Bowel obstruction can happen to anyone, and there is no known genetic tendency that directly leads to the development of this condition. However, people with tendencies to develop certain cancers are at higher risk of bowel obstruction. A diet high in complex carbohydrates and fiber can maintain a healthy digestion and reduce risks of polyps. If you had a relative with colon cancer, perhaps living on a diet free of carcinogens can help. Avoid processed and barbecued meats, reduce alcohol intake and take lots of colorful fruits and vegetables. For people with hernia, try pelvic exercises regularly to strengthen pelvic muscles and consult your doctor for immediate treatment.
In cases of partial obstruction, care should be taken not to block the already small opening of the intestine. Meals should be small and frequent, foods should be served in small pieces and easily digested, and plenty of fluid should be administered. Improvement is monitored and worsening signs are reported immediately to the doctor for treatment.

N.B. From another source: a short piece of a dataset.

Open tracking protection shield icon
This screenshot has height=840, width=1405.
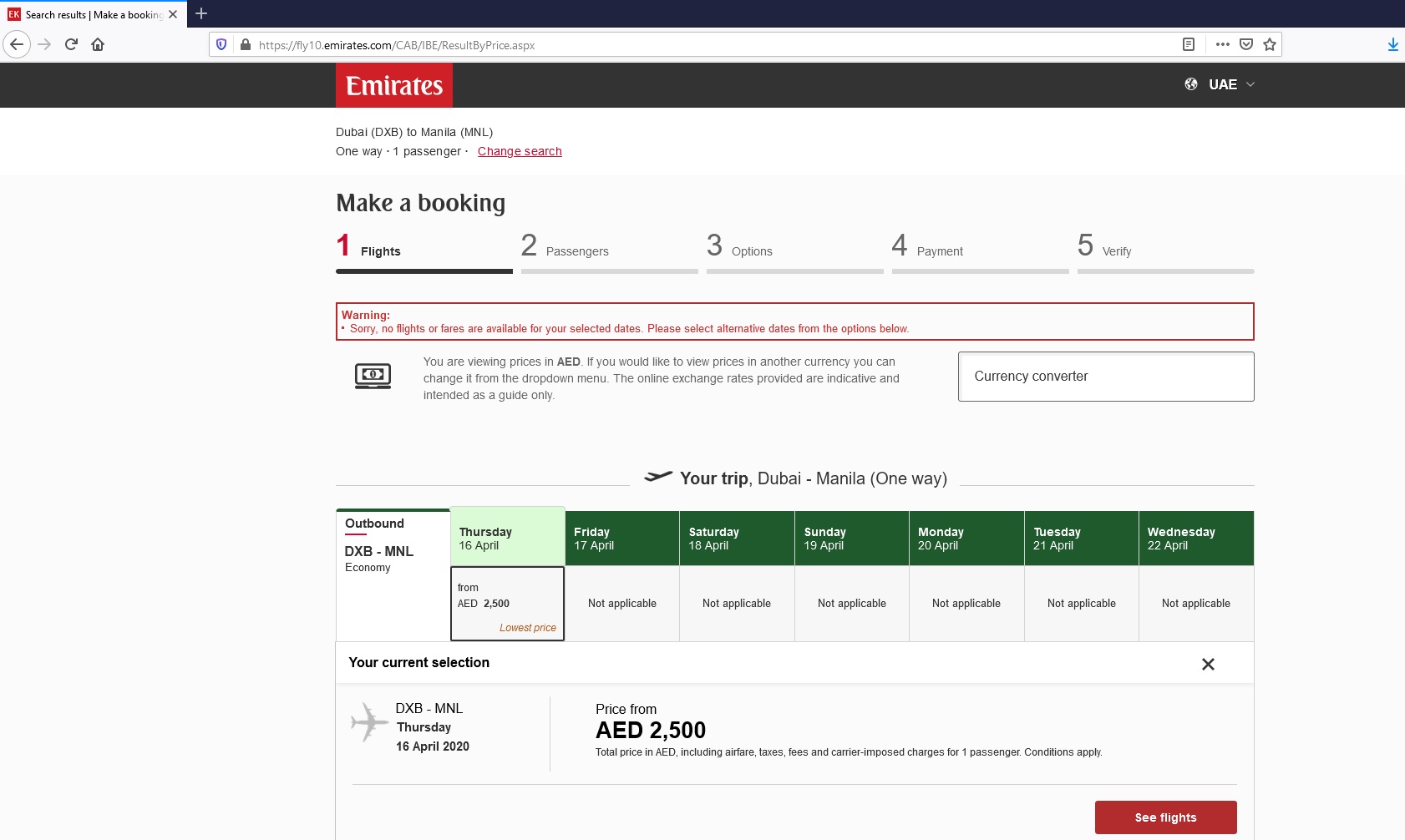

When a colostomy is performed, the patient might experience feelings of loss and disfigurement, and a change in lifestyle is necessary. The family and close friends should be informed about the procedure and help the patient to understand and cope with the situation. After colostomy, the intestinal waste will be collected in an appliance outside of the body. The so-called ostomy appliance itself may be a hindrance to performing a job or activities of daily living.
For people with malignant tumors of the bowel, the condition requires profound changes and can be a source of great anxiety. It is emotionally disturbing, and it may hamper treatment. Providing facts and right information can be helpful, encourage verbalization of fears and expectations. The important thing is emotional awareness and support. The patient should be accepted by his or her family, usual activities should be resumed if possible, or alternatives should be found.
Having a hobby that does not require movement on the abdomen such as computers, reading and teaching are helpful and may persist as careers to replace any lost income and gain back one's self confidence. Search for ways to manage and work even with a colostomy appliance attached, join a group or association for people with colostomies. Be a friend to someone who has a colostomy as well, and help other people who have problems with their colostomies.
Ongoing research involves the development of algorithms for early and accurate diagnosis of bowel obstruction. They aim to quickly locate the location of the obstruction and early treatment.
The use of corticosteroids is being investigated for use in adhesions. Patients should be careful with this medication as it may aggravate the condition and can only be taken with medical prescription.
Fat cell cancer (lipoma) on the abdominal wall might cause intestinal obstruction, especially to people with Proteus Syndrome. Aggressive treatment often causes severe functional and cosmetic consequences, and surgery is not done until it is absolutely necessary. Research for an alternative treatment is being developed.
Myopathies and celiac disease often result in bowel obstruction, and research is ongoing to alleviate its manifestations in the bowel.
Octreotide is being researched for use as an analgesic for chronic pain due to malignant bowel obstruction. It has produced positive results in providing comfort to patients suffering from bowel obstruction. It is especially good in relieving a patient's nausea and vomiting, symptoms that are often associated with this condition.